Le mandat de député est pour Alain Delannoy celui de la proximité. « C’est le moyen d’accompagner l’aménagement du territoire. » Même constat pour Fabienne Chochois, Idel et conseillère municipale de Saint-Martin-Boulogne depuis 2008. Celle qui se présente pour Les Républicains dans la 5e circonscription du Pas-de-Calais a publié Une infirmière à l’Assemblée. En trente pages, cette « représentante de la droite et du centre ainsi que des chasseurs de Chasse, pêche, nature et tradition », avance des propositions pour le Boulonnais comme un « plan dépendance » pour les aînés et l’instauration d’une 5e branche à la Sécurité sociale. La dépendance s’ajouterait ainsi à la maladie, retraites, famille et accidents de travail. Selon son livre-programme, les mesures visent à limiter les coûts des prises en charge de la dépendance par les proches. « Ce plan devrait permettre une couverture équitable du territoire en équipements et conditions de traitements : nous pourrons former du nouveau personnel, embaucher et résorber une partie du chômage en développant les soins à la personne. »
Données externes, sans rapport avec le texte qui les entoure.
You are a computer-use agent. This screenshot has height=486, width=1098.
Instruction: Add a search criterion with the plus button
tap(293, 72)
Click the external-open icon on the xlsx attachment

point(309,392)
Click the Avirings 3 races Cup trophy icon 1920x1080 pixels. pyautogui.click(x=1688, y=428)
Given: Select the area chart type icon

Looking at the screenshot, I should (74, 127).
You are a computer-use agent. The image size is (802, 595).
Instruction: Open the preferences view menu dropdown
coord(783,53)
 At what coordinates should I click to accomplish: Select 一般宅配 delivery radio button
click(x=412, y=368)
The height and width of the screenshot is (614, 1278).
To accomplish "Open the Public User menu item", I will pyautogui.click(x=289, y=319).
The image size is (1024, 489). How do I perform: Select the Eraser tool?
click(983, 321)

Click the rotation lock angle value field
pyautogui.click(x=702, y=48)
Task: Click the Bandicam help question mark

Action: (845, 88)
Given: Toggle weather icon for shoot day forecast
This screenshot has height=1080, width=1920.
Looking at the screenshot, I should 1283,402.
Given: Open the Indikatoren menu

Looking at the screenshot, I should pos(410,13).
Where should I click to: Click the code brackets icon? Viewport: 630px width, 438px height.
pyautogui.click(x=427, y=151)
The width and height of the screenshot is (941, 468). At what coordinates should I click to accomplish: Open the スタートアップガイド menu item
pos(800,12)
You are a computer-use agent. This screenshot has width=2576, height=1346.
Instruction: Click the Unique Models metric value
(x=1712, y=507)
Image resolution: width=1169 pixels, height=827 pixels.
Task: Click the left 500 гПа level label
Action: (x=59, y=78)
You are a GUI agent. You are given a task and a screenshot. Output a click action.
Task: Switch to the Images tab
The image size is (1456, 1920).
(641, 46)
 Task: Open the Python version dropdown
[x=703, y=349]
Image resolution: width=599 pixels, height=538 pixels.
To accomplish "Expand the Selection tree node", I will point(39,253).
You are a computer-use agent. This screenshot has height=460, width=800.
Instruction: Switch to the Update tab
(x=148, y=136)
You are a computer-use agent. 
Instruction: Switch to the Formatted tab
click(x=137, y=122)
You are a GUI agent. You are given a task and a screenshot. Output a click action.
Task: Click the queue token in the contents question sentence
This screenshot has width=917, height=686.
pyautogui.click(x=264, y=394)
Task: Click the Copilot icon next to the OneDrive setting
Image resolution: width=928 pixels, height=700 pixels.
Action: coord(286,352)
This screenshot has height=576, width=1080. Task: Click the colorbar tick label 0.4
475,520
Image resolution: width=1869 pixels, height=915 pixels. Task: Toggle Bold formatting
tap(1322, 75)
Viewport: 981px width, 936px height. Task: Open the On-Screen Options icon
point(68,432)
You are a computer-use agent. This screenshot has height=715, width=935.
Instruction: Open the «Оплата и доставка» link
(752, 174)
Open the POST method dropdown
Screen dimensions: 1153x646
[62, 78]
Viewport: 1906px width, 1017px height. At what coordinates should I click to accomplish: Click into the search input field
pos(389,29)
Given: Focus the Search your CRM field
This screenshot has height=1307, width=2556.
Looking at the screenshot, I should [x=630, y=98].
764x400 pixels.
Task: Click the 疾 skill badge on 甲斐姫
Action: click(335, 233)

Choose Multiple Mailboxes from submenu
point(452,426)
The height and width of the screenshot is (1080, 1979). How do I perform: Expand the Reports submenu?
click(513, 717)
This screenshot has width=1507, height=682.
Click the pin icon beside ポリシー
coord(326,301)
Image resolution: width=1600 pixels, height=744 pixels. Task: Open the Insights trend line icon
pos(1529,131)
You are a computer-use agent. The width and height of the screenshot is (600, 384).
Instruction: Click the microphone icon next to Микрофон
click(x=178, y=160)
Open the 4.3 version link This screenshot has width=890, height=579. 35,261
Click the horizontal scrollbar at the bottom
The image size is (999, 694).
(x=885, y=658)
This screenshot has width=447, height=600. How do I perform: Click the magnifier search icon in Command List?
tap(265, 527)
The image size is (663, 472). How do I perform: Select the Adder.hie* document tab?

Au-delà du clivage droite-gauche

Martial Candel défend, lui, le dialogue entre les personnes. Cet infirmier libéral de 45 ans, père de trois jeunes enfants, travaille depuis six ans dans un cabinet de la ville de Nontron (Dordogne). Il est aussi le maire sans étiquette du village rural voisin de Saint-Crépin-en-Richemont (deux cents habitants). « Ici, tout le monde compose avec tout le monde. Vous imaginez, sinon… » Il aimerait se présenter aux législatives pour la 3e circonscription de Dordogne (Nontron) pour le mouvement En Marche ! qu’il a rejoint à l’hiver. Il a déposé sa candidature, un mois après l’ouverture du site(3). « Dans nos petits territoires, le clivage droite-gauche est un non-sens. J’ai néanmoins découvert, à travers mon mandat de maire, un monde partisan. J’ai toujours essayé de promouvoir la commune, au-delà de ça. » S’il reconnaît que la santé n’est pas le point fort du programme d’Emmanuel Macron et émet des réserves concernant le doublement souhaité du nombre de maisons de santé, il lui reconnaît l’effort mis sur la prévention. « C’est un axe essentiel de notre métier qui permet d’éviter bien des complications. L’éducation thérapeutique, pour les patients diabétiques notamment, est au plus près du quotidien de nos patients et de leurs familles. »

(1) Article réalisé et bouclé au moment de la campagne présidentielle, avant les résultats du second tour du 7 mai 2017.

(2) Les élections législatives des 11 et 18 juin vont désigner les 577 députés qui siégeront à l’Assemblée nationale pour un mandat de cinq ans.

(3) À l’heure où nous imprimons ce magazine, les investitures pour le mouvement En Marche ! ne sont pas effectives.